Best open space: Minyirr Park Reserve: Minyirr Park’s coastal walking trails follow the dunes behind Cable Beach. Indigenous people have lived off the land in this area for millennia.
Best place to run:
Cable Beach: Broome’s pristine white-sand beach stretches for 22km. The best time to run is at low tide.
Don’t miss:
Markets: On Saturdays the Broome Courthouse Gardens become an open-air market of food, crafts and music. Try the Filipino empanadas and look for Greg Quicke to hear about his stargazing tours. During the dry season there’s a scaled-down version on Thursday evenings at Town Beach Park.

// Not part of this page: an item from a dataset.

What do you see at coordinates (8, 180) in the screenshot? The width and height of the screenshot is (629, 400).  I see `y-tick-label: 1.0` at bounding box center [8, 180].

broomecourthousemarkets.com.au
Be warned:
Broome has no traffic lights. At roundabouts let other drivers know that you’re exiting by signalling left beforehand.
What to pack:
You’ll need a light jacket or sweater for the chilly evenings from June to August.
Essentials:
Car: Broome has a bus service but you’re better off getting a car at the airport or in town. For a more leisurely look around, Broome Cycles has bike rentals.